There are problems resulting from it, like the smell of South Asian cooking in what was supposed to be an office pantry from the unit below, and a crowded scene of men in various stages of disrobe at the unit across in the morning.
I’m not asking for offices to be let as homes, but when there are blocks of disused business premises, the typical failed shop-lots, can they not be turned carte blanche into homes?
The key point here is that every minister even before Zuraida promised to fix the problem. However, a low-wage economy engineered by our fourth prime minister has stayed on while house prices ballooned in a generation.
I have the sneaky feeling that Pakatan, not Zuraida alone, are applying too much carrot and not enough stick when dealing with the developers.
Some claim that Rehda (Real Estate and Housing Developers’ Association) has found its speed with the new government, which is often not good news for the normal consumer.
There is a reason why the system has failed for so long, and surely a solution has to be disruptive to the public-private relationship and land on a more equitable and desirable arrangement.

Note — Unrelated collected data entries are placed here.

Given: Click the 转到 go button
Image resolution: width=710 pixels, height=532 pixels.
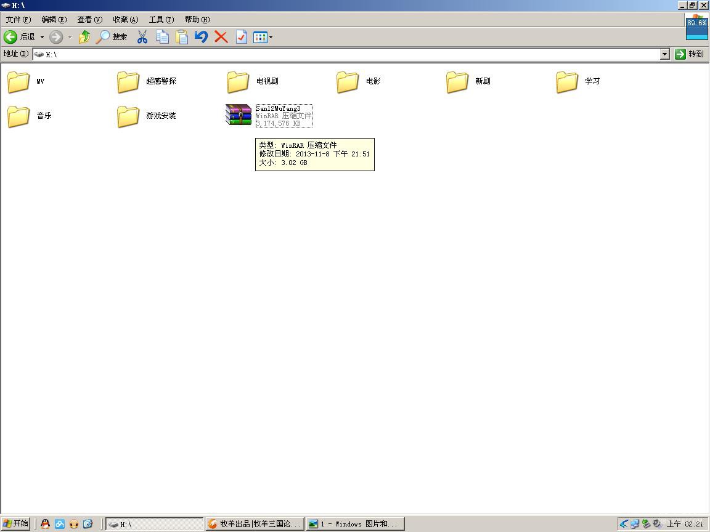Looking at the screenshot, I should [689, 54].
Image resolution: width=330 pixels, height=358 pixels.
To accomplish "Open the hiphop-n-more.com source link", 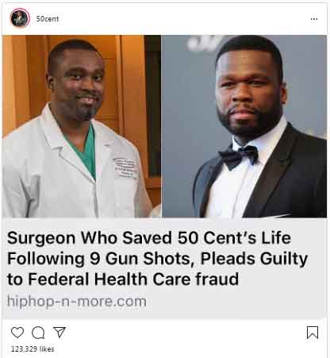I will click(x=77, y=302).
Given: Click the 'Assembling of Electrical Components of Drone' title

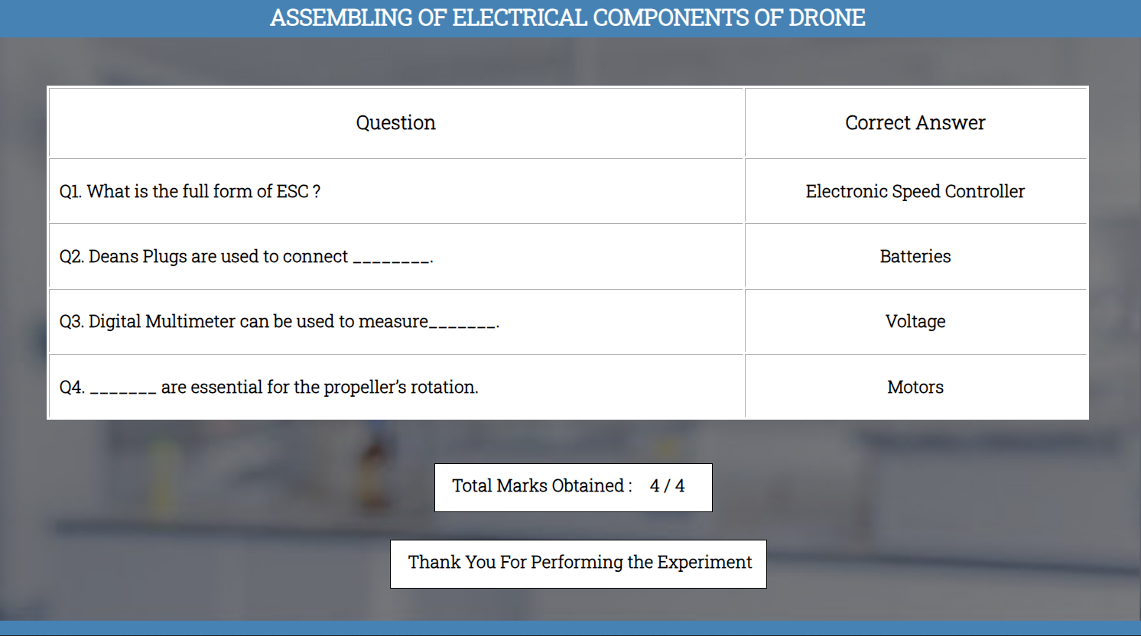Looking at the screenshot, I should pyautogui.click(x=567, y=18).
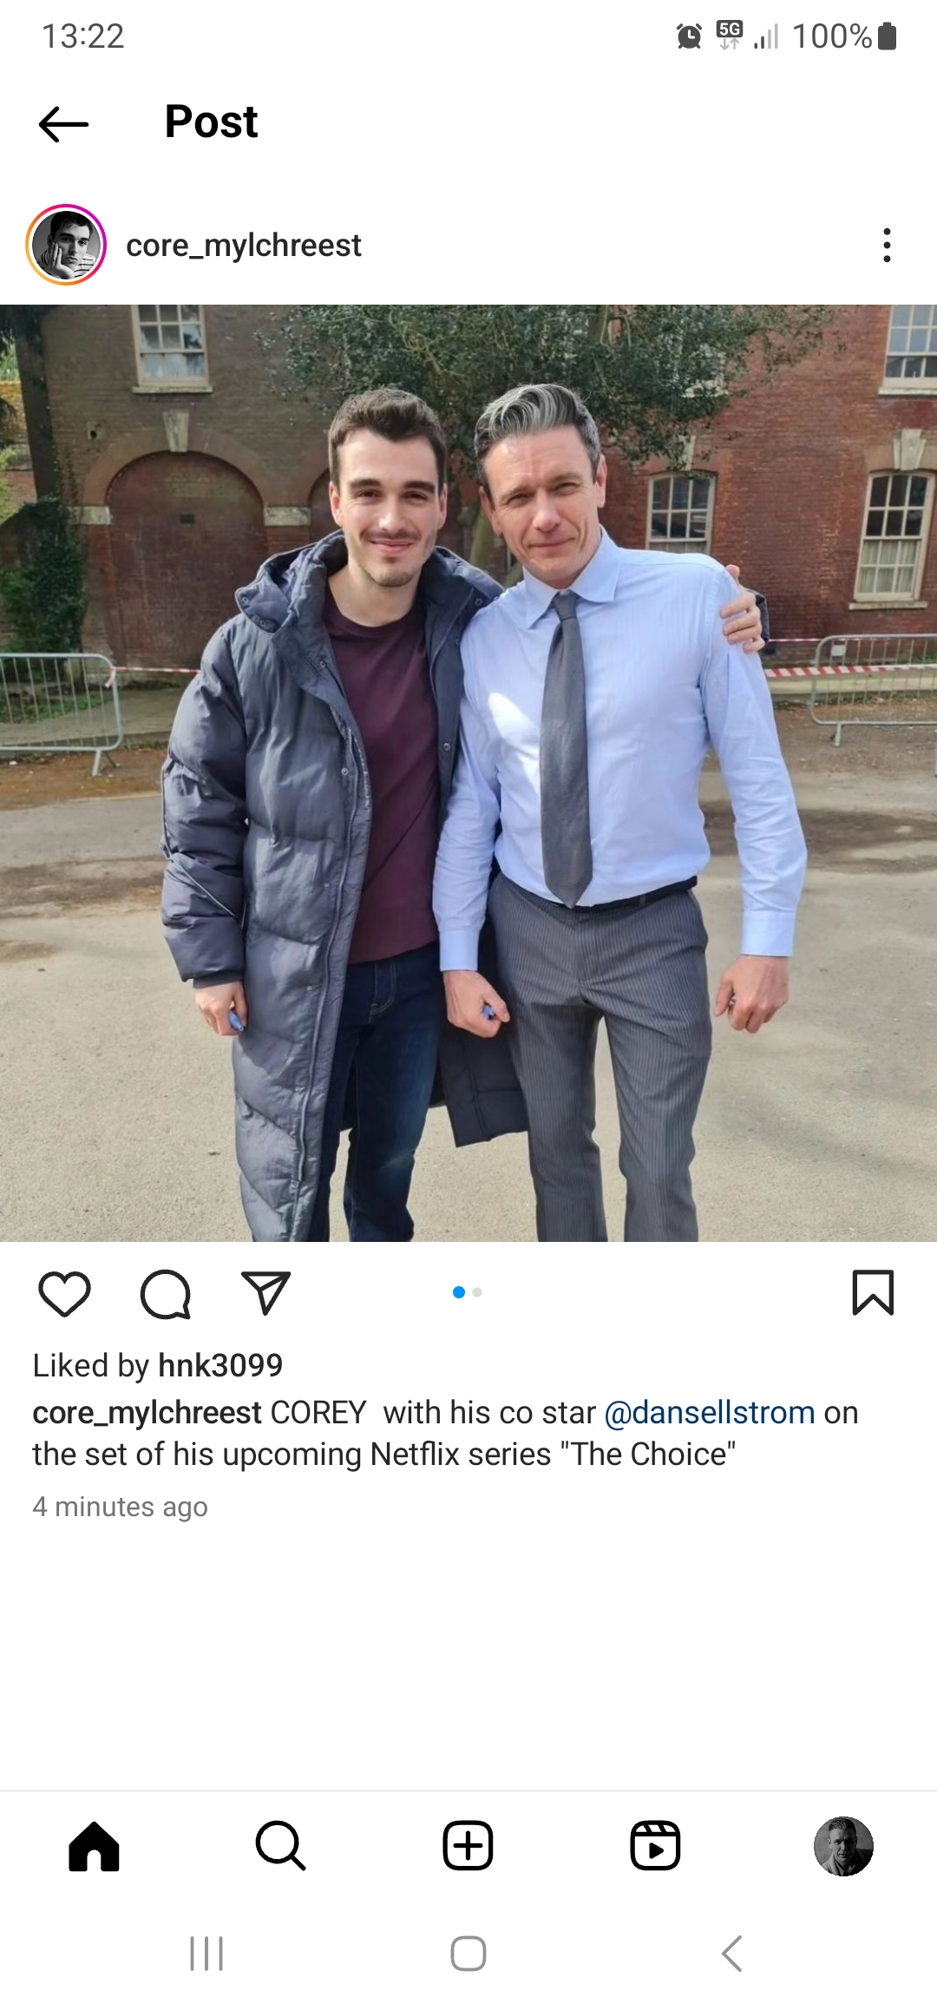937x2010 pixels.
Task: Jump to second carousel dot indicator
Action: (x=477, y=1292)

The ministry must extend more autonomy and responsibility to the local councils to resolve the ad hoc environment inside their administrations which have brought us to this distorted reality: too many office spaces and high-end developments and inaccessible “so-called” affordable homes.
Developers, local councils and the ministry, negotiate solutions at both Putrajaya and also at the various city-town-district administrative stops.
Any progress in housing will be verified by communities quite quickly, for home ownership is a staple for community conversation. It slips into the discussion in haste and discoursed forever, because it meets a critical need of humanity, shelter.
If the B40 — mostly Malays — see affordable homes as a possibility under the Pakatan government, their appreciation shoots up immediately.
Even for the under-25 voters, who mushroom after the vote age lowering and automatic registration, since they too begin to eye their future with a home in the centre of their ambitions.
So the next time the Malay right wingers begin their vitriol about race and hate, rather than compete with them or rebut them, Pakatan leaders need to keep talking about the homes they are building.
Or just pull out a folder with pictures of new homeowners and parade them. It tells the whole story by itself.
* This is the personal opinion of the columnist.